### Input
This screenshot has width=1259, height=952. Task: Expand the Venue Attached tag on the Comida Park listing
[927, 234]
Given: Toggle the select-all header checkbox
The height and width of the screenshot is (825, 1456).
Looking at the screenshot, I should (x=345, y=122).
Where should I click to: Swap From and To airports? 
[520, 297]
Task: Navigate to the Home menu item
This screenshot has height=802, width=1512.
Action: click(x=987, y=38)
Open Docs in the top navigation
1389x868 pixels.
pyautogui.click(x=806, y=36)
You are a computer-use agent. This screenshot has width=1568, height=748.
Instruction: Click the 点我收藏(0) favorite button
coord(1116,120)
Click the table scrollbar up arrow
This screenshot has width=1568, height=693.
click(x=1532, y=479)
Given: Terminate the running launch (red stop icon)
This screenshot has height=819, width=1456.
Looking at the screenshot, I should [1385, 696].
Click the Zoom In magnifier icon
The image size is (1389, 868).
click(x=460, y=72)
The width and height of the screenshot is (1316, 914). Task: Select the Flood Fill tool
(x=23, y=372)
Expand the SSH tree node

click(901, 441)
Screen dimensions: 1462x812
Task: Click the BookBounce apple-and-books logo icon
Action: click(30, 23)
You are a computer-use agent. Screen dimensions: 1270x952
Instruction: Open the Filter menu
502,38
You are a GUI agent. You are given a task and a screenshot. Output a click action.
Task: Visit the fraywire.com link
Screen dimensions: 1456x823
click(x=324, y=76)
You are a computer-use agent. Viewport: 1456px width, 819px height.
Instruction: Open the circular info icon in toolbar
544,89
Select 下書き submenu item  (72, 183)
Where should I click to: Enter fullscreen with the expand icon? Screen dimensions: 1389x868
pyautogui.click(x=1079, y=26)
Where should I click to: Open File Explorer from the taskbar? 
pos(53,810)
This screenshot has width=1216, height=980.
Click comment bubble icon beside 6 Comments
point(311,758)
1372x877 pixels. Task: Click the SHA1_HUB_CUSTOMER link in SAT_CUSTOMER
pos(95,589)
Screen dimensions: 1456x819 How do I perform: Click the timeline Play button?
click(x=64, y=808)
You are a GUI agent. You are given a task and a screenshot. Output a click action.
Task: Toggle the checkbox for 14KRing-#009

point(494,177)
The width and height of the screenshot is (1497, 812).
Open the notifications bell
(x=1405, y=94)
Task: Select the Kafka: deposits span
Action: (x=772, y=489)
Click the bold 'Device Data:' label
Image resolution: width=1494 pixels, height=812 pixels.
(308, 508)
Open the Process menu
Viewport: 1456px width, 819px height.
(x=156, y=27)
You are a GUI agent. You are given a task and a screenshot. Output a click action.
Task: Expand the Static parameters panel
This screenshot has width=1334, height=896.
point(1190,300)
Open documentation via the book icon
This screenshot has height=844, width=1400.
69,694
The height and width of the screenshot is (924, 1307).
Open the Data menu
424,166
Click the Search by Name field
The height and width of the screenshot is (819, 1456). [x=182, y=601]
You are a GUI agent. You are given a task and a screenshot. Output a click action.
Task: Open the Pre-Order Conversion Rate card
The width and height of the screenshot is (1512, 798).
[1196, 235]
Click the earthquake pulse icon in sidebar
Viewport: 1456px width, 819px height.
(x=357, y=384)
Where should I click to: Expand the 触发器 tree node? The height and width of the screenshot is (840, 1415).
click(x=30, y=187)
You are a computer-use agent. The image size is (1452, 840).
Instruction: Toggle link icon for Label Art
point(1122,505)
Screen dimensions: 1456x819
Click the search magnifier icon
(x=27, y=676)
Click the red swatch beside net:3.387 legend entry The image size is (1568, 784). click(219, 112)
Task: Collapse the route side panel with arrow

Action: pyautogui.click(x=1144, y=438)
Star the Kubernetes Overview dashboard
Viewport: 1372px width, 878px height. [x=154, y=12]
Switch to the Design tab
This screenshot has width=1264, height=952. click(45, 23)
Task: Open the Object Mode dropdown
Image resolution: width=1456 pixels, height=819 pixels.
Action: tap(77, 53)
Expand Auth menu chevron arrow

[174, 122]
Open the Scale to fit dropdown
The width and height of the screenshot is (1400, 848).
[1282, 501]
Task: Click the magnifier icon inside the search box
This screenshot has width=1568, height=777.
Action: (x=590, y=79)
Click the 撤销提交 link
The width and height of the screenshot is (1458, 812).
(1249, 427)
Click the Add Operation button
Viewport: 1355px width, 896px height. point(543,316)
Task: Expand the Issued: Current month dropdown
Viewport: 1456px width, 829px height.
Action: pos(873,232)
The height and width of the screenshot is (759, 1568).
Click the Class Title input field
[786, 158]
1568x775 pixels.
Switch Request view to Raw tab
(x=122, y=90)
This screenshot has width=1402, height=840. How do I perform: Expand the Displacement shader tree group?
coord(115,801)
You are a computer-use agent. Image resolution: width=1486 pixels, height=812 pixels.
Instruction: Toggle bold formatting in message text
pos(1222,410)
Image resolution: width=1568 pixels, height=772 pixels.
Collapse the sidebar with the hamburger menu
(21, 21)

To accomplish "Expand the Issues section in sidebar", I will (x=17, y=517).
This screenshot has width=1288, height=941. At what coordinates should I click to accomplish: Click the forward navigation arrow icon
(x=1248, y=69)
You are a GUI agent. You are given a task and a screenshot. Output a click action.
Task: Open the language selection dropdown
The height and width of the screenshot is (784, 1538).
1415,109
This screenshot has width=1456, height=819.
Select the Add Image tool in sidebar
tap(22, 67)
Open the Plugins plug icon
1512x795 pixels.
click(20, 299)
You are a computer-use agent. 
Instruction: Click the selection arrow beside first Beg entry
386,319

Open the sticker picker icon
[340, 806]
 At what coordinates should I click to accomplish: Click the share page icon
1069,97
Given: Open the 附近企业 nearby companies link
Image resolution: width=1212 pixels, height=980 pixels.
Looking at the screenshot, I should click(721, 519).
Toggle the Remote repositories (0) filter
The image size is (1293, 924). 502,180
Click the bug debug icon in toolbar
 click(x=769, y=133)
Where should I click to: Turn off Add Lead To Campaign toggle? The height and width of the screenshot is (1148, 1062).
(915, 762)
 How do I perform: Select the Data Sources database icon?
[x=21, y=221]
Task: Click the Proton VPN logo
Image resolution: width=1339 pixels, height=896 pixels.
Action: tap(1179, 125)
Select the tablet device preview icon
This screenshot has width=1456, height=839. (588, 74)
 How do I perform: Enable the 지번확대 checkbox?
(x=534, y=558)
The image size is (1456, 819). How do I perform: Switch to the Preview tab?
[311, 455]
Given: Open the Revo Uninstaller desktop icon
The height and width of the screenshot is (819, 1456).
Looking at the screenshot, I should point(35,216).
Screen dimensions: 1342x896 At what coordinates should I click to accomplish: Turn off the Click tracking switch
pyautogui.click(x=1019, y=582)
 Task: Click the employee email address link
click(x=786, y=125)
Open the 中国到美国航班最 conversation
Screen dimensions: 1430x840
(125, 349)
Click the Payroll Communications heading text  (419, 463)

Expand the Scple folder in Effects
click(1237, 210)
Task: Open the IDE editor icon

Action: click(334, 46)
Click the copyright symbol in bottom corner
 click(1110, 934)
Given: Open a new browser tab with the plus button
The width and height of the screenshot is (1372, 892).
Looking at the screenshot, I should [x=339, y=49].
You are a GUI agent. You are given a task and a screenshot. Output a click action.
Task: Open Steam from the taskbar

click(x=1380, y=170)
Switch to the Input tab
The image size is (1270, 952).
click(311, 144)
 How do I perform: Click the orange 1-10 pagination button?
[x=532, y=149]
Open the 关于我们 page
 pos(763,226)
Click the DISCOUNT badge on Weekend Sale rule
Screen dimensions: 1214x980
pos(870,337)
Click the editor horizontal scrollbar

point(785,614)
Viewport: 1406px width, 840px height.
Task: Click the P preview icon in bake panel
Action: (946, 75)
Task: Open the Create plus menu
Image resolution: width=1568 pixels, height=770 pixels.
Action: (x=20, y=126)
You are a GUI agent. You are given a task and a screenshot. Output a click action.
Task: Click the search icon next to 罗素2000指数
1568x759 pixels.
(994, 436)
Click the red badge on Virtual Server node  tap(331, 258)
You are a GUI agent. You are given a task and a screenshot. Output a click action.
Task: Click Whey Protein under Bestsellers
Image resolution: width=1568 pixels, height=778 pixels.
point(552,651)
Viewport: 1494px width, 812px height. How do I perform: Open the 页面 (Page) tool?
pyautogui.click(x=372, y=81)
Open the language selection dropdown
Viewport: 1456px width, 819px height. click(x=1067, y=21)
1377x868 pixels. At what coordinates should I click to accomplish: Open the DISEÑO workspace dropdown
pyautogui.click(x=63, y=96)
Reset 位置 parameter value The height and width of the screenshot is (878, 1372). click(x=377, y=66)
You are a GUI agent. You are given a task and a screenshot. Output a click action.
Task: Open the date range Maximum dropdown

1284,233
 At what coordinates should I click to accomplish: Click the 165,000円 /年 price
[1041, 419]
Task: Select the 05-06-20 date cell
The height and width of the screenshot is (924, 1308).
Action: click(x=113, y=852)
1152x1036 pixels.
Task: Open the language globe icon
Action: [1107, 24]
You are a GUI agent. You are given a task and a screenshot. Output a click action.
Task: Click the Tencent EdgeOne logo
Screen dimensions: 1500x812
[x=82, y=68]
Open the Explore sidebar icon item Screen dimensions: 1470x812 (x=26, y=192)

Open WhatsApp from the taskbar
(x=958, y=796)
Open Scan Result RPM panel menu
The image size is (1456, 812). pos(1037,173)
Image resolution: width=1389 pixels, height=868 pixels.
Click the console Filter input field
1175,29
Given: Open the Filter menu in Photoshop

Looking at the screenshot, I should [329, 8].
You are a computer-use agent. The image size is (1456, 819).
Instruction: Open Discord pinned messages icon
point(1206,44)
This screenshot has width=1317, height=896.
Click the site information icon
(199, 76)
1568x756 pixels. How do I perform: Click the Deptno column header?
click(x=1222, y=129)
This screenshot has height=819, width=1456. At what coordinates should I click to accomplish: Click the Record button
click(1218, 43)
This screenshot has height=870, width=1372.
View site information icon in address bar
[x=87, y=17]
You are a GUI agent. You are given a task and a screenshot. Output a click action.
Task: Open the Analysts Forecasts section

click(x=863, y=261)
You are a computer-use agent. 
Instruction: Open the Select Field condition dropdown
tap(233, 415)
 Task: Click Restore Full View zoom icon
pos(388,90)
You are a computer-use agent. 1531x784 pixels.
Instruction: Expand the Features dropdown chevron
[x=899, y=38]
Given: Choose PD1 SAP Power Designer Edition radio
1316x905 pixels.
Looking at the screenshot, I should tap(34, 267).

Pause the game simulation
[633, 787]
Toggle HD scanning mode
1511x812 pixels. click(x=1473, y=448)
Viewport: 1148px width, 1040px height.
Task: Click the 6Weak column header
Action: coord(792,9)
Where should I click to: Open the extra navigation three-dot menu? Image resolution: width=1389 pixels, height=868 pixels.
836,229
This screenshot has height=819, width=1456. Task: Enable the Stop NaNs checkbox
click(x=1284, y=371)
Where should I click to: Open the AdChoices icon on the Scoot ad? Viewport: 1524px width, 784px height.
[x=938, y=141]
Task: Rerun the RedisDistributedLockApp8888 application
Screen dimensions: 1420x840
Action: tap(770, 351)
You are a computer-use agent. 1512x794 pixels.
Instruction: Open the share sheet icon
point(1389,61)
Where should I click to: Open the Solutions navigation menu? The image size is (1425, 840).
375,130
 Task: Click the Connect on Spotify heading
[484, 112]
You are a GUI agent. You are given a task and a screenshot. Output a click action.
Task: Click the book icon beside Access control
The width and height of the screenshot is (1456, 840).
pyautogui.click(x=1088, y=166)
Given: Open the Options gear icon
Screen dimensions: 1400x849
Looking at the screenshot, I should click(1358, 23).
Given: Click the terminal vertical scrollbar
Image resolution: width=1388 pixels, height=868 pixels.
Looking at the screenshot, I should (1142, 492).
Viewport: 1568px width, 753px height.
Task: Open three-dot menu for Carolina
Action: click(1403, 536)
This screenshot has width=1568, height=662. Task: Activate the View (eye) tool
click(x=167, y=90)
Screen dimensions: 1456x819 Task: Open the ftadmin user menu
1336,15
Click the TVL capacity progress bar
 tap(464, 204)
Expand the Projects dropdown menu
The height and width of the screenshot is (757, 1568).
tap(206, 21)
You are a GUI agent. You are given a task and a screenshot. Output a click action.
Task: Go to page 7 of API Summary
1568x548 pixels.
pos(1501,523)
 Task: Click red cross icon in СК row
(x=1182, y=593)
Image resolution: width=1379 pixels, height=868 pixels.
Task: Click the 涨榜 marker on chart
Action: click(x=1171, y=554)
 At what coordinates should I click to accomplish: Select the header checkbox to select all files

### Assigned task
Return nothing but the lines from the top of the records above through the line that has "You are a computer-use agent. This". Keep each one exact.

### Your solution
This screenshot has width=1259, height=952. Task: Expand the Venue Attached tag on the Comida Park listing
[927, 234]
Given: Toggle the select-all header checkbox
The height and width of the screenshot is (825, 1456).
Looking at the screenshot, I should (x=345, y=122).
Where should I click to: Swap From and To airports? 
[520, 297]
Task: Navigate to the Home menu item
This screenshot has height=802, width=1512.
Action: click(x=987, y=38)
Open Docs in the top navigation
1389x868 pixels.
pyautogui.click(x=806, y=36)
You are a computer-use agent. This screenshot has width=1568, height=748.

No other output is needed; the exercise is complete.